Adriatic Metals: Low cost polymetallic development company; Bargain Price (ADMLF)
I wrote an article on Adriatic Metals (OTCPK: ADMLF) just over a year ago and have since added it to the portfolio. Adriatic Metals is a low cost polymetallic development company in Bosnia and Herzegovina, in the construction phase, with the aim of starting production in less than a year from today. The company is listed in Australia, UK and has an OTC listing in the US.
The stock price has fallen significantly over the past year due to poor sentiment from miners and development companies in particular, much more than you would expect due to the decline in underpinned metals. assets of the Vares key project. The valuation is therefore very attractive.
Adriatic Metals is primarily focused on the Vares project in Bosnia and Herzegovina, currently under construction, which I will focus on in this article. The company also owns the Raska exploration project in Serbia, with some long-term potential.
Vares Project Update
Adriatic Metals announced financing for the $244.5 million project late last year, which included $120 million of senior secured debt, a $22.5 million copper stream and 102 million in equity at a price of £1.52, which is well above the share price. is currently trading.
The project is therefore fully funded and the construction phase is progressing well. The company provided its third quarter update on October 7, where the initial capital cost is now estimated at $173 million. That’s $5 million or 3% more than last year’s feasibility study, which is pretty good in my opinion considering the inflation we’ve been experiencing lately. It should also be noted that 72% of capital expenditure excluding contingencies is allocated, awaiting allocation or recently quoted, as shown in the graph below. Thus, any substantial cost overrun is highly unlikely at this stage.

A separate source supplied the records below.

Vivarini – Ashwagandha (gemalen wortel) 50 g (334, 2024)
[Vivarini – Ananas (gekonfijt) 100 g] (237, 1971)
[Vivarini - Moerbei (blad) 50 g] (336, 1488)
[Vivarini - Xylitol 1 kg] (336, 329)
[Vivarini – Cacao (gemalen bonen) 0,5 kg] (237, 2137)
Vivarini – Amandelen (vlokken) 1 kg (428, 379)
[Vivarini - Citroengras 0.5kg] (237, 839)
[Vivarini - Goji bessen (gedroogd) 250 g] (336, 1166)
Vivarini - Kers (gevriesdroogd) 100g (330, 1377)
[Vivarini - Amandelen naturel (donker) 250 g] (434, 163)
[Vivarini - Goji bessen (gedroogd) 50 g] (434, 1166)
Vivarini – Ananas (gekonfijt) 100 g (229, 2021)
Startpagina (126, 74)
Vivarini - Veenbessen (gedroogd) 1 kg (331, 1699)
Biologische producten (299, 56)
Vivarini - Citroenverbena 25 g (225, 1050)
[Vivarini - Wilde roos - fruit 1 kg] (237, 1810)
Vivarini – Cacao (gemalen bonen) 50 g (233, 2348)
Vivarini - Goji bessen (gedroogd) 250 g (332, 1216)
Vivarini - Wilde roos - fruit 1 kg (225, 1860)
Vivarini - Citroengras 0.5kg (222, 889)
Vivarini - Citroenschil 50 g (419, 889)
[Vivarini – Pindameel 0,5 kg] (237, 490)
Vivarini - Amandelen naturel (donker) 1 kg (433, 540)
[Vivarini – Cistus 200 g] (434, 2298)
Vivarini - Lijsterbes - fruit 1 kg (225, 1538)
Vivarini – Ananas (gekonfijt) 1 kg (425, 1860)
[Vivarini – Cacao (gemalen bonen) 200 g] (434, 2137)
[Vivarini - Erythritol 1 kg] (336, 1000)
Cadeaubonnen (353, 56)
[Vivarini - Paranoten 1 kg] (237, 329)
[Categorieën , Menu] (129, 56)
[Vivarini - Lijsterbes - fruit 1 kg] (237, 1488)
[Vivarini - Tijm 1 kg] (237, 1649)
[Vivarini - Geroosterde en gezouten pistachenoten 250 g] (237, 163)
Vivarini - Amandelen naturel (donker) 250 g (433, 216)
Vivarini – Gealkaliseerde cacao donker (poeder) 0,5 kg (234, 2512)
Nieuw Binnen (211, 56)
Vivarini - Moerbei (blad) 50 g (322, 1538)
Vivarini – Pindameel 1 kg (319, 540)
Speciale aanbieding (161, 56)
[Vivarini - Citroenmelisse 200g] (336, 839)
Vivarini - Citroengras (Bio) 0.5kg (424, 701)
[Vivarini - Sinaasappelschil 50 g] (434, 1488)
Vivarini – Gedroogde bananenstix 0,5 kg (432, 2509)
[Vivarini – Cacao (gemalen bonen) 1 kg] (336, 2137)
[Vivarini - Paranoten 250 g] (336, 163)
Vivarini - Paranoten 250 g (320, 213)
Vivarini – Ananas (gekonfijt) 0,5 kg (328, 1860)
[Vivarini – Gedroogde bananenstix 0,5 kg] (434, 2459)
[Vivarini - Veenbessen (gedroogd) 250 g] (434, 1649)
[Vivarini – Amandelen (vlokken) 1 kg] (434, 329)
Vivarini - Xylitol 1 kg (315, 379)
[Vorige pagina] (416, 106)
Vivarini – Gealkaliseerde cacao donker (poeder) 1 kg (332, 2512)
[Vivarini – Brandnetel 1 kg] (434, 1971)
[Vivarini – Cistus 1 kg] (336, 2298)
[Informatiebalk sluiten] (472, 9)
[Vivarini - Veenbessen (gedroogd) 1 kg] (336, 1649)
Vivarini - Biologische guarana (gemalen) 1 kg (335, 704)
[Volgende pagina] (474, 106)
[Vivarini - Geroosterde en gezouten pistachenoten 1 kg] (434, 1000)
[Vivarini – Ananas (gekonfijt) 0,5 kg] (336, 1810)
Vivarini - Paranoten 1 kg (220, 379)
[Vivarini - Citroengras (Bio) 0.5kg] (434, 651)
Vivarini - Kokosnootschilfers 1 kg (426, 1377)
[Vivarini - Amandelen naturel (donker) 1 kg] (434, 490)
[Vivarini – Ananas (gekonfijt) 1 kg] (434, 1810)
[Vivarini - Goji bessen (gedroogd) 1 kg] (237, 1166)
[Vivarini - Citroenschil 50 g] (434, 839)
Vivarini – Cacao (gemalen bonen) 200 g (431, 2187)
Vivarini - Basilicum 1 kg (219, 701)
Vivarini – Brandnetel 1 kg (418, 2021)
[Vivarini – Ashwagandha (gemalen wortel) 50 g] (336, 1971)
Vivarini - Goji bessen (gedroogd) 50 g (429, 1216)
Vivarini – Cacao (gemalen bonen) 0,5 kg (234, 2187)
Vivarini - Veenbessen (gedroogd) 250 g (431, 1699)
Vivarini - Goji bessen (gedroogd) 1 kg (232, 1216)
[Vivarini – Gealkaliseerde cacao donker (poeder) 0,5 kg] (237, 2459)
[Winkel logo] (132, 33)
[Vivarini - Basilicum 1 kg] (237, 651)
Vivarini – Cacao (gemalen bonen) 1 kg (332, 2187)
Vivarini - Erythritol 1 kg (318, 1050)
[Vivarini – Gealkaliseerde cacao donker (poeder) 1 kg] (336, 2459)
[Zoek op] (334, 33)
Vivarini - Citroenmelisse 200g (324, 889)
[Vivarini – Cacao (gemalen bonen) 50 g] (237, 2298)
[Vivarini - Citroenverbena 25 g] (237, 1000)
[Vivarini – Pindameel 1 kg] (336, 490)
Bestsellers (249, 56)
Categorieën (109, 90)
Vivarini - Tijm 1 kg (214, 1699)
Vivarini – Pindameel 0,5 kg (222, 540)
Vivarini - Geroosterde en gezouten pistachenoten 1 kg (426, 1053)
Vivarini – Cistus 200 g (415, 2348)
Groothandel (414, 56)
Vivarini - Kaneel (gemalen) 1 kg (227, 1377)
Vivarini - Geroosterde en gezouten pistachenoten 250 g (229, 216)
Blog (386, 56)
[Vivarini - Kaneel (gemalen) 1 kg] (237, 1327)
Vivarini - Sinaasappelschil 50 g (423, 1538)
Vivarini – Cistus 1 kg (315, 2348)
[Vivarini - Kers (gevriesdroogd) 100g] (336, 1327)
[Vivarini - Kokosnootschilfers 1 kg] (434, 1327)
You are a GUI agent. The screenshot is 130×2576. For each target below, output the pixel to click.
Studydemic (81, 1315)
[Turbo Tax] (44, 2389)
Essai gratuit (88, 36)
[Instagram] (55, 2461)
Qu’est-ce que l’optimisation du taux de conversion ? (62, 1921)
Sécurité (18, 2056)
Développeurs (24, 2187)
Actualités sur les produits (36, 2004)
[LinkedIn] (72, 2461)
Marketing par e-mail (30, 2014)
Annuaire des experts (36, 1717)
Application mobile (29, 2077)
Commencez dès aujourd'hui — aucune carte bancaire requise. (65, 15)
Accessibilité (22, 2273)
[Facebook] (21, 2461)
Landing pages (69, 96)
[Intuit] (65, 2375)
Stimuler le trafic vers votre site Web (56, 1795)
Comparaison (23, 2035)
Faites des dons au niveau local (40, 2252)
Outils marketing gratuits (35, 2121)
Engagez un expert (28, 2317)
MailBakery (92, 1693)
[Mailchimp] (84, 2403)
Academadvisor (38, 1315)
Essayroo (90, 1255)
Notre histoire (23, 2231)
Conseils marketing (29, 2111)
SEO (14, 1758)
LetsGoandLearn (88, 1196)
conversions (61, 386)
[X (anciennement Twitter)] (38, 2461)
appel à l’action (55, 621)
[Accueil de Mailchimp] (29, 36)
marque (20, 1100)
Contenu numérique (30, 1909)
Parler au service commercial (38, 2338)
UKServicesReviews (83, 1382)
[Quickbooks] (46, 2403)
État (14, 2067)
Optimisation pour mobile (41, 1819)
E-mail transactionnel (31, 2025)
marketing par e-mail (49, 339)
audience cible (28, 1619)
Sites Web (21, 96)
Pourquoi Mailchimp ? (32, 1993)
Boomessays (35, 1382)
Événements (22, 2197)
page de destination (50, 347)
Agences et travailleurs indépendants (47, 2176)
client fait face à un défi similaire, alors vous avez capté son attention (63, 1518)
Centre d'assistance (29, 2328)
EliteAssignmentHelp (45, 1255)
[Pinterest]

The project was until recently expected to have its first concentrate production at the end of Q2-23, but this has now been pushed back to Q3-22. While the majority of long-lead items and equipment orders are expected on schedule, global supply chain disruptions have resulted in some minor delays.
Although the profitability of the Vares project is already extremely good today, it should be noted that the company is currently carrying out exploration and definition drilling, and a resource update is expected in Q1-23 for the Vares project. . Where drill highlights showed 20-30 meters with an equivalent silver grade of 800-900 g/t, which of course is excellent. This has the potential to extend the life of the mine and increase the net present value of the project.
Vares is a low-cost polymetallic project with superb economics, where the after-tax IRR is over 100% even though metal prices have fallen slightly from the feasibility study and the initial cost of capital has increased by 3%. The AISC was estimated at $7.3/Ounce AgEq.
To estimate the value of the project, I will use the following raw material price assumptions: gold $1,700/oz, silver $20/oz, zinc $3,050/t and lead $2,050/t. Based on the feasibility study sensitivity table and revenue contribution by product, we are now looking at an NPV of approximately $900 million.
In the first half of 2022, the company had 266 million shares outstanding, which with the latest exchange rate and a share price of £1.24 gives us a market capitalization of $366 million. Now the company also has debt, but the total value of copper stream, senior secured debt and convertibles of $20 million roughly offsets the initial capital cost of the project. We can also expect the cash position to be relatively weak in the third quarter of next year, although there is a contingency to manage cost overruns or more minor delays. Thus, the market capitalization relative to the NAV is an appropriate measure for the valuation of the stock, which currently stands at 0.41.
A market cap at NPV of 0.41 is in my view very attractive for a low cost project where I am using relatively conservative commodity price assumptions. We are less than a year away from initial production, the project is fully funded, slightly behind schedule and over budget.
As mentioned earlier, Adriatic Metals will also provide a resource update in early 2023 which is expected to increase the NPV, and there is no indication that this will be the last time the project will develop as it is open in two directions.
There have been some concerns about the political stability of Bosnia and Herzegovina, which does not contain much substance according to the CEO. Given the current global geopolitical situation, there is likely a fair amount of political uncertainty in most countries right now. I don’t think Bosnia and Herzegovina and the region of the country where Adriatic Metals operates are much worse in this regard.
There is little operating history for international mining companies in the country, but the government has been very supportive. In South and Central America, by comparison, we have a great history of exploitation, but we currently see much less supportive governments in my opinion.
On the positive side, the country is not feeling the pain of the energy crisis to the same degree as much of Europe, where energy prices have so far remained low and relatively stable. Indeed, the country depends mainly on coal and hydroelectricity for its electricity production. Lower electricity prices will be good for Adriatic Metals and at least it won’t be a source of political tension for households across the country.